__Text passage__:

I was ten that summer ...
The year was 1946 and social life was limited in our country town. Church was important, but not always for the right reasons. Mostly, I went to Baptist. Sometimes, Pentecost. Occasionally, Methodist. Wherever my best friend of the moment went, I went.
Baptist people were having an old time revival. Along about dusk dark I fitted myself into the proper pew with my current best friend. It was closer to the front than I would have chosen. Best friend's mother was sitting right behind us. Not a desirable arrangement. She was fanning herself with a cardboard funeral home fan. There was a picture of Jesus holding a lamb on front. The handle was shaped like a big popsicle stick. That woman wouldn't hesitate to hit us on the head with the sharp edge of her fan at the first hint of a giggle. I'd sat in front of her before.
A few more stragglers wedged themselves into our row. About seven of us in all. Boys and girls. Hoodlums, everyone. I didn't look back but I could feel the Jesus fan picking up tempo and I could just imagine the narrow suspicious eyes and tightly clamped lips of a saint who was prepared to straighten out every no-good one of us.
Please rise and turn your hymnals to page 73. Our row didn't have to be told twice. Up we bounced. Standing at attention. We liked singing. The old upright piano began pounding out "There is a fountain filled with blood, drawn from Immanuel's veins ..." We opened our mouths wide. What we lacked in talent we made up for in volume.

__Dataset extract__:
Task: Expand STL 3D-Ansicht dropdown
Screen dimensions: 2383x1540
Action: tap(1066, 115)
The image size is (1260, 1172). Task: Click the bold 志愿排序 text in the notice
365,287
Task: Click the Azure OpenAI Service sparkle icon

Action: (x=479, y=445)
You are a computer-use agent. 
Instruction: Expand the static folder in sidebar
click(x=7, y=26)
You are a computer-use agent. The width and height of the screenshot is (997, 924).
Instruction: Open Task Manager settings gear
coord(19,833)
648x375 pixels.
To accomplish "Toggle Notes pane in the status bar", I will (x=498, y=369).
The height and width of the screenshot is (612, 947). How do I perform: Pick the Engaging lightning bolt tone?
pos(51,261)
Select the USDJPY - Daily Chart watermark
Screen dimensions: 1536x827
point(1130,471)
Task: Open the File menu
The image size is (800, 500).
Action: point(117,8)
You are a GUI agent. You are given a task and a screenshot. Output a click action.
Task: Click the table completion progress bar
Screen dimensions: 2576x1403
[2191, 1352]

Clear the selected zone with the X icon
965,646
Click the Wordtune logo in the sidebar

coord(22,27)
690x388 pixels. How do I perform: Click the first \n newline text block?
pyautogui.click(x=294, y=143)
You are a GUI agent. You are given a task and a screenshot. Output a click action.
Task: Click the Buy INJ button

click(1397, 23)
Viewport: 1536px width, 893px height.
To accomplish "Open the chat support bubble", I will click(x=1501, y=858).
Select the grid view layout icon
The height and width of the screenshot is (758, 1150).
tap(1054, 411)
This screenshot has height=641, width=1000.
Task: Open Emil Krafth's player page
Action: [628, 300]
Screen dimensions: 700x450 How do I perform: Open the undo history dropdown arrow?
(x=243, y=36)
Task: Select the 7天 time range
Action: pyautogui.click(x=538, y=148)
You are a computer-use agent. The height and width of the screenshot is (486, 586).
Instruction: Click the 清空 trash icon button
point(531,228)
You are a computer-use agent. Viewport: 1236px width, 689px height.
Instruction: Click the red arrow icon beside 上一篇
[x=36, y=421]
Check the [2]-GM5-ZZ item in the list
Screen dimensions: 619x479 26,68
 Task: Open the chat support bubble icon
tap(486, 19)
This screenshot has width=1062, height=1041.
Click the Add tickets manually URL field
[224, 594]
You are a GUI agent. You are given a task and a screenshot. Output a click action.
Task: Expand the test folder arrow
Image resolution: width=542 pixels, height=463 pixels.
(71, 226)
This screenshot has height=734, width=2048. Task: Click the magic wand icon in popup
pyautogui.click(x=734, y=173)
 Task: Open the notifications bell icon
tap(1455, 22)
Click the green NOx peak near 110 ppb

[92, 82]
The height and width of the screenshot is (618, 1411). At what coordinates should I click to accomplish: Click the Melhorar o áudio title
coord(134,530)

__Set task__: Write out the revival passage from "The year was" up to and including "went, I went.", changing "Methodist" to "Presbyterian". Work only from the revival passage and nothing else.

__Written reply__:
The year was 1946 and social life was limited in our country town. Church was important, but not always for the right reasons. Mostly, I went to Baptist. Sometimes, Pentecost. Occasionally, Presbyterian. Wherever my best friend of the moment went, I went.